Indigenous Protected and Conserved Areas (IPCAs) – also known as Indigenous Protected Areas, Tribal Parks, or Indigenous and Community Conserved Areas – are conservation areas that are declared under an Indigenous nation’s own inherent authority. In BC, several Indigenous nations have declared Tribal Parks in their territories, often to protect special areas from harmful industrial activities.
Indigenous nations may choose to designate parts of their territories as protected areas under their own jurisdiction and using their own laws. They are modern expressions of the inherent authority of Indigenous nations and exist whether or not the Canadian state recognizes them.
For example, the Kitasoo/Xai’xais Nation is establishing an Indigenous Protected Area within Kitasu Lugyeks (Kitasu Bay, on the northern BC coast near Klemtu) that is founded on Kitasoo/Xai’xais laws and western science.
There are many unanswered questions around how IPCAs are recognized under Canadian law.

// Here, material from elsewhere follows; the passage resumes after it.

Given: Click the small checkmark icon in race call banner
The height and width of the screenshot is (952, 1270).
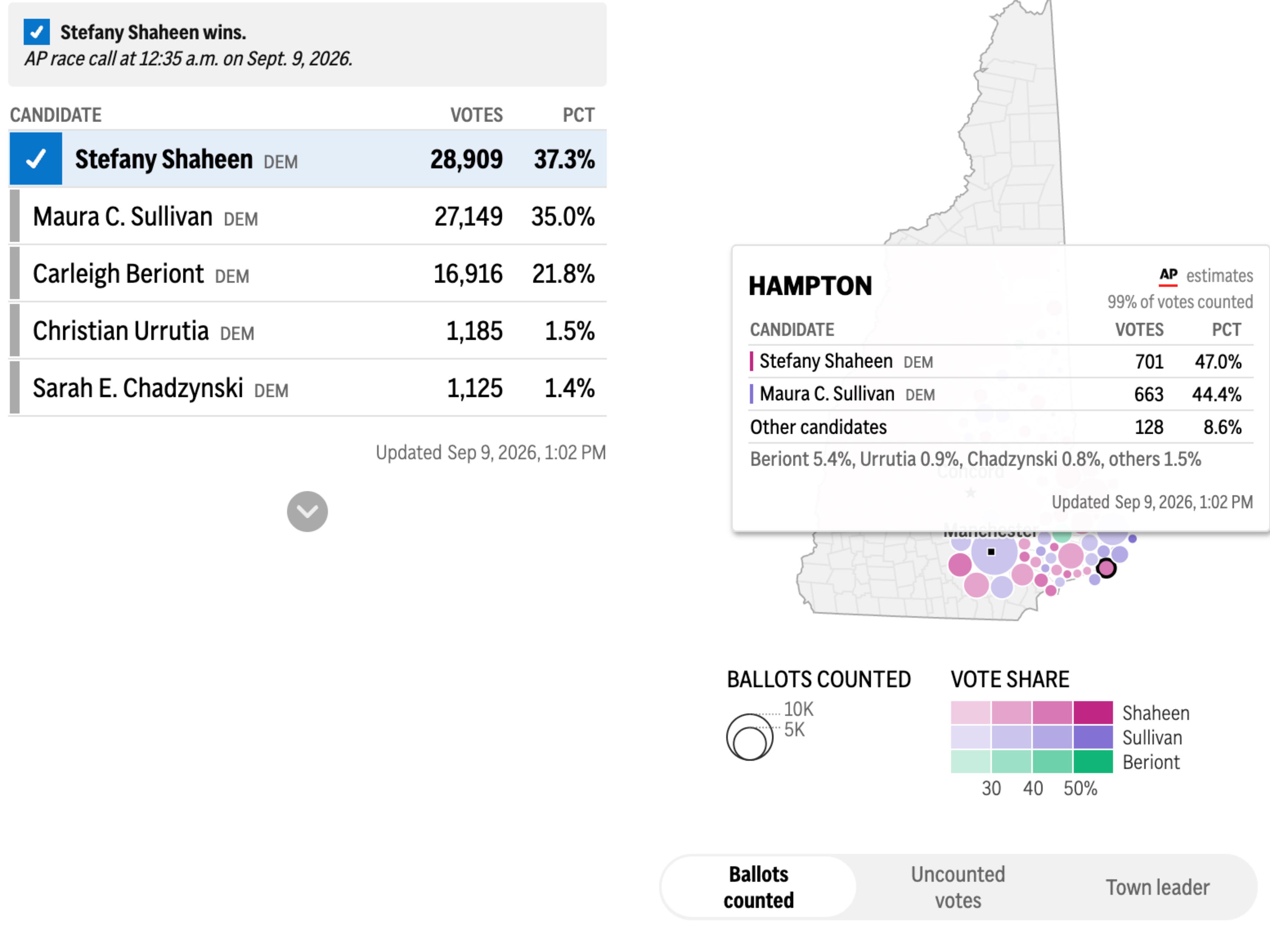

Fortunately, Indigenous-led conservation initiatives have been in the spotlight recently as the federal government increasingly recognizes their potential to safeguard the environment.
West Coast is working to bridge the gaps and ensure greater recognition of marine IPCAs under Canadian law, while also providing legal assistance to Indigenous nations looking to establish their own protected areas.
- Indigenous protected areas gaining momentum – but are they recognized by law?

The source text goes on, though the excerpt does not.